TEXT SEGMENT |
------------------------------
Both attacks targeted Iraqi civilians shopping for the Eid al-Fitr holiday marking the end of Ramadan.

An average of 43 Iraqis per day have been killed during Ramadan, which began in late September, according to a count by The Associated Press. This figure compares with an average daily death toll of about 27 since April 2005, the AP said.

Earlier Monday, a roadside bomb killed two policemen and wounded four others in western Baghdad's Ghazaliya neighborhood.

Gunmen opened fire on a car carrying members of security services for Iraq's oil facilities, killing four in the northern Baghdad neighborhood of Fadhel.

Gunmen also stormed a hairdresser's shop in the eastern Baghdad neighborhood of Zayouna, killing a woman who was the shop's owner.
White House denies 'stay-the-course' strategy

As the bloodshed rages in Iraq two weeks before U.S. midterm elections, the White House on Monday said that its policy for the war "has never been a stay-the-course strategy."
------------------------------
RECORD EXTRACTS |
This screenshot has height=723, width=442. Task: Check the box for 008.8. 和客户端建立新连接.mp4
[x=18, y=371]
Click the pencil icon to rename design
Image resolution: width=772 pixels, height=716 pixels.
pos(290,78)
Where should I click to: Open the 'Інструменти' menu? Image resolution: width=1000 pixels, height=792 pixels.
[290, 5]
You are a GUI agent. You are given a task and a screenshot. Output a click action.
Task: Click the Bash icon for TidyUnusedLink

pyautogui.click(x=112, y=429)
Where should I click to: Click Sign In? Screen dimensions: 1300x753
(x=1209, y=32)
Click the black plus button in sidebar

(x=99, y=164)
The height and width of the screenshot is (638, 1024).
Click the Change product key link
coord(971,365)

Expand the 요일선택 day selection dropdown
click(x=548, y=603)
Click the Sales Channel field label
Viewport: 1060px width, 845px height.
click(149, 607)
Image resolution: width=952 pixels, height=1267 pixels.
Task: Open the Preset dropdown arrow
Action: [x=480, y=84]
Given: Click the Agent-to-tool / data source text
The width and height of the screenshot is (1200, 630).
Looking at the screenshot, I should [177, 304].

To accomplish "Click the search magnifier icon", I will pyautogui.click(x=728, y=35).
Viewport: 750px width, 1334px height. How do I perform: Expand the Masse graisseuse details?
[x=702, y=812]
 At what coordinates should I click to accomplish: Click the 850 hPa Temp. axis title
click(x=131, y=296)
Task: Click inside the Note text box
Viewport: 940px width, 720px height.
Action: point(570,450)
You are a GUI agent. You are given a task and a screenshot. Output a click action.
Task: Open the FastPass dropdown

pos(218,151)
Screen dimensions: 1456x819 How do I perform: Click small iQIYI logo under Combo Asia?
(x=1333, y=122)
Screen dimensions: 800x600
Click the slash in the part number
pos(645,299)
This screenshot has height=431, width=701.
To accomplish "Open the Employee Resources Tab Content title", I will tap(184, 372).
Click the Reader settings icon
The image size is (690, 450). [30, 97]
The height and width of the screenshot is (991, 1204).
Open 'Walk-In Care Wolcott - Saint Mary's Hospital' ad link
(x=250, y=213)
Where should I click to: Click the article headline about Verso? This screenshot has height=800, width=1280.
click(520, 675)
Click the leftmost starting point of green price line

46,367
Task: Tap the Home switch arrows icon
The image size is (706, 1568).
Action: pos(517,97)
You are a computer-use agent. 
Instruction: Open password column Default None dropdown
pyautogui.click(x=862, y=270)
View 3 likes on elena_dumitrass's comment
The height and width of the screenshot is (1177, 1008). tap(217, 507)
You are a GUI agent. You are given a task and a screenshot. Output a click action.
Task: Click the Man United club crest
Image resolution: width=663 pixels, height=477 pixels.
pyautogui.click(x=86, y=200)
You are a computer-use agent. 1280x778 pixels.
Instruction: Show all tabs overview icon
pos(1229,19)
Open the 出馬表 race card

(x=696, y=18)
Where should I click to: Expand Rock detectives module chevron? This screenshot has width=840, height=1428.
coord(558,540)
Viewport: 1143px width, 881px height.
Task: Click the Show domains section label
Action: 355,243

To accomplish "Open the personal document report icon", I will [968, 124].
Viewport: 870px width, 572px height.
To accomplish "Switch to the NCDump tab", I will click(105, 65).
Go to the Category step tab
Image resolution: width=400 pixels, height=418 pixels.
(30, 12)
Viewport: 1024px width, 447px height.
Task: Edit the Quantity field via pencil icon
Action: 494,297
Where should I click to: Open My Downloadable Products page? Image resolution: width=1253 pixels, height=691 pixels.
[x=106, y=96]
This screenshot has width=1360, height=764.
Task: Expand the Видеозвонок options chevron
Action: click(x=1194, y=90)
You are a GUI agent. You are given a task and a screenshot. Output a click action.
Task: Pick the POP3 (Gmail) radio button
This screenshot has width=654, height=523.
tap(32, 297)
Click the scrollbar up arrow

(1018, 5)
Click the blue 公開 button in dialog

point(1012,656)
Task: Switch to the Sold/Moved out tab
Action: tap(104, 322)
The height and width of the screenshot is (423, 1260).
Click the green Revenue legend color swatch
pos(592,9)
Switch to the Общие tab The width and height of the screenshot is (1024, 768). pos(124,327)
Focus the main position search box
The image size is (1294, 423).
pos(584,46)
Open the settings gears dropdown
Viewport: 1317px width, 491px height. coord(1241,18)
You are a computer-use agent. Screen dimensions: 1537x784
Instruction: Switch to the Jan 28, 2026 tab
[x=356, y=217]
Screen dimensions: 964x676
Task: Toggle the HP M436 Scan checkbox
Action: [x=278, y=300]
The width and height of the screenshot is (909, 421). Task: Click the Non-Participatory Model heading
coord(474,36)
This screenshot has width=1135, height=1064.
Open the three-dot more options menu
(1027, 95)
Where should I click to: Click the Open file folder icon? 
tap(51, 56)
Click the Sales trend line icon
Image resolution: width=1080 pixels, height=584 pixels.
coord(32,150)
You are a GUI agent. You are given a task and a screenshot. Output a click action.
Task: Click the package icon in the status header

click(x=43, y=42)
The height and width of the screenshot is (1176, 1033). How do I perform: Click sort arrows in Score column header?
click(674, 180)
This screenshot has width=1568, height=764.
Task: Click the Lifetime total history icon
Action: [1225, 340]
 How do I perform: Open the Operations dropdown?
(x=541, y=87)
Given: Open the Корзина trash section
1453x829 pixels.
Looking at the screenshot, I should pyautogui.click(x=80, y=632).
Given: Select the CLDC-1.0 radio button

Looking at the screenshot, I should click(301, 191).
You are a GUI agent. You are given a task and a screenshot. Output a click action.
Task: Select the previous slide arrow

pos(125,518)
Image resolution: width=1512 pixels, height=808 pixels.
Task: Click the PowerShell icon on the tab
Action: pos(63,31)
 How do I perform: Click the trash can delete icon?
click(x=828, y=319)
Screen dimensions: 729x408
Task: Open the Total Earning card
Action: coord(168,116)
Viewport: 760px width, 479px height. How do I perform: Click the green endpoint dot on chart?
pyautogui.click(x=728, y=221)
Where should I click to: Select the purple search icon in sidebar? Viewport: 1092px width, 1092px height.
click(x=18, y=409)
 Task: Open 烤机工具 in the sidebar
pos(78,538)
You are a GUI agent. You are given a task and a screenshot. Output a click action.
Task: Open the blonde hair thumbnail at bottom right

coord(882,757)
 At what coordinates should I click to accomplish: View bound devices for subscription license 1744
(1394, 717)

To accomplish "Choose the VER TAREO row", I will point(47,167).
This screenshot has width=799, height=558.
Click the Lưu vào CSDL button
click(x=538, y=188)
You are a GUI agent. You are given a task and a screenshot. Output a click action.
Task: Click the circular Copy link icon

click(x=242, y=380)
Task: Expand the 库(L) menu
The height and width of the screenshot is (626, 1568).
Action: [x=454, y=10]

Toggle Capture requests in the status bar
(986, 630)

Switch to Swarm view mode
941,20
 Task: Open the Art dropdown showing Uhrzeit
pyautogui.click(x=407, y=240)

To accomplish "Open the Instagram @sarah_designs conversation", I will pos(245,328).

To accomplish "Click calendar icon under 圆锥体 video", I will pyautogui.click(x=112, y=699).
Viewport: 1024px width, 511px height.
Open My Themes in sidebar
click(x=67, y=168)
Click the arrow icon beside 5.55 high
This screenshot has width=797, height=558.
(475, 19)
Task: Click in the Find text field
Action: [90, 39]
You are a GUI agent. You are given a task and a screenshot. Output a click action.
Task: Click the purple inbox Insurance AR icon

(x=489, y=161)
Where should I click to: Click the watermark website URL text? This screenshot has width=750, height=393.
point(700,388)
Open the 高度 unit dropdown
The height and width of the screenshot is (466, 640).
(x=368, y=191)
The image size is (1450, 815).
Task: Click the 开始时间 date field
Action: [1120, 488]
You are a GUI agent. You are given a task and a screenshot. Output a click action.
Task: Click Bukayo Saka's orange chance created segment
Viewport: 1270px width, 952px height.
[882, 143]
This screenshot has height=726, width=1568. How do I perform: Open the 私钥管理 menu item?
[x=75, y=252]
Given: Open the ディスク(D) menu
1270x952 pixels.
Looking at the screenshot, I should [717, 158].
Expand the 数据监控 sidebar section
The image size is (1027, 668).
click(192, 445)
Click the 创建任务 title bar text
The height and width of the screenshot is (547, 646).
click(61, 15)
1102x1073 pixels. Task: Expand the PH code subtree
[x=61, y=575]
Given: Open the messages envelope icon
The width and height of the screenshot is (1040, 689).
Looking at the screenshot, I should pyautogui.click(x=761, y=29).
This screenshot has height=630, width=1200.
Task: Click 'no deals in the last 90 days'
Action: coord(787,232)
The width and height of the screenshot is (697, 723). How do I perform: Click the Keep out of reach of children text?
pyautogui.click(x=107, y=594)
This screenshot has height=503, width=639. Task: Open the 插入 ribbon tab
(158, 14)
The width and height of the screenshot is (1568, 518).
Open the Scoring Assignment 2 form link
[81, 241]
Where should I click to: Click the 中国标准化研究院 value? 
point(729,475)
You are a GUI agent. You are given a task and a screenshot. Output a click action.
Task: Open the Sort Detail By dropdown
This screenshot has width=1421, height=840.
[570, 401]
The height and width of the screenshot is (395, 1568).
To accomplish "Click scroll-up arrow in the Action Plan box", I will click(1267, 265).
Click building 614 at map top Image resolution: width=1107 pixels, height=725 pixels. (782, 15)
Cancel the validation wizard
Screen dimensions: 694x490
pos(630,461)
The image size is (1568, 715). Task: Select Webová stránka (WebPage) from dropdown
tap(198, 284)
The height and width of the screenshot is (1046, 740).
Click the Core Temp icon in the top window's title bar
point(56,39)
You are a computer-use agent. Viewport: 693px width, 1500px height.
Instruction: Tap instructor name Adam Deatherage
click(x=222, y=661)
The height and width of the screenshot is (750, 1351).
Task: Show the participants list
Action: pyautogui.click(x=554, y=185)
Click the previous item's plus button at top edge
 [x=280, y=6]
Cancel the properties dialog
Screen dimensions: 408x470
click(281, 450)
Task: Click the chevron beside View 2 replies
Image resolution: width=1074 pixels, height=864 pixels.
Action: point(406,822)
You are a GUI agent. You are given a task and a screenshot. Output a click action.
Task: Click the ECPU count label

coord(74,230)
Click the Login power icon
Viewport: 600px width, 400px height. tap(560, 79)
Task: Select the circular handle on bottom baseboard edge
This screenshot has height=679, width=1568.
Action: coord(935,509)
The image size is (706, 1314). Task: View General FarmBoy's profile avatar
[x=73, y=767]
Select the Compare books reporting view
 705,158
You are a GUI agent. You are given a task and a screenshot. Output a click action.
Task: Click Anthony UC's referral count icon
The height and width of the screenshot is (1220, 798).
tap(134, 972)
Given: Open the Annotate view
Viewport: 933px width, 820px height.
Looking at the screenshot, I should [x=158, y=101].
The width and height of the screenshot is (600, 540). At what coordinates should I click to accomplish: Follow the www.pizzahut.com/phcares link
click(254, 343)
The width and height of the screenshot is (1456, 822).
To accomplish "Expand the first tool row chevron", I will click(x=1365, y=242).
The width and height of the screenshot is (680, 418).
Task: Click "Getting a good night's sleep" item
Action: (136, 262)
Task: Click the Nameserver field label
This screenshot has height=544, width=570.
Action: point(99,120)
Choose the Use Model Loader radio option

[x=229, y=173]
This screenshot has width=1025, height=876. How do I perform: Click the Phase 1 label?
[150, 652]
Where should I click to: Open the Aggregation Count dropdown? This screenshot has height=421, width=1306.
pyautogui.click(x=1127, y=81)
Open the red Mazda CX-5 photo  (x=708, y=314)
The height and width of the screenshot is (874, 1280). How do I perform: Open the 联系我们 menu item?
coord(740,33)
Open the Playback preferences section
------------------------------
THE PROBLEM | Substitute "Militants" for "Gunmen" throughout the report on violence in Iraq between "An average of" and "the shop's owner.", inclusive, and write out that passage.

TASK OUTPUT |
An average of 43 Iraqis per day have been killed during Ramadan, which began in late September, according to a count by The Associated Press. This figure compares with an average daily death toll of about 27 since April 2005, the AP said.

Earlier Monday, a roadside bomb killed two policemen and wounded four others in western Baghdad's Ghazaliya neighborhood.

Militants opened fire on a car carrying members of security services for Iraq's oil facilities, killing four in the northern Baghdad neighborhood of Fadhel.

Militants also stormed a hairdresser's shop in the eastern Baghdad neighborhood of Zayouna, killing a woman who was the shop's owner.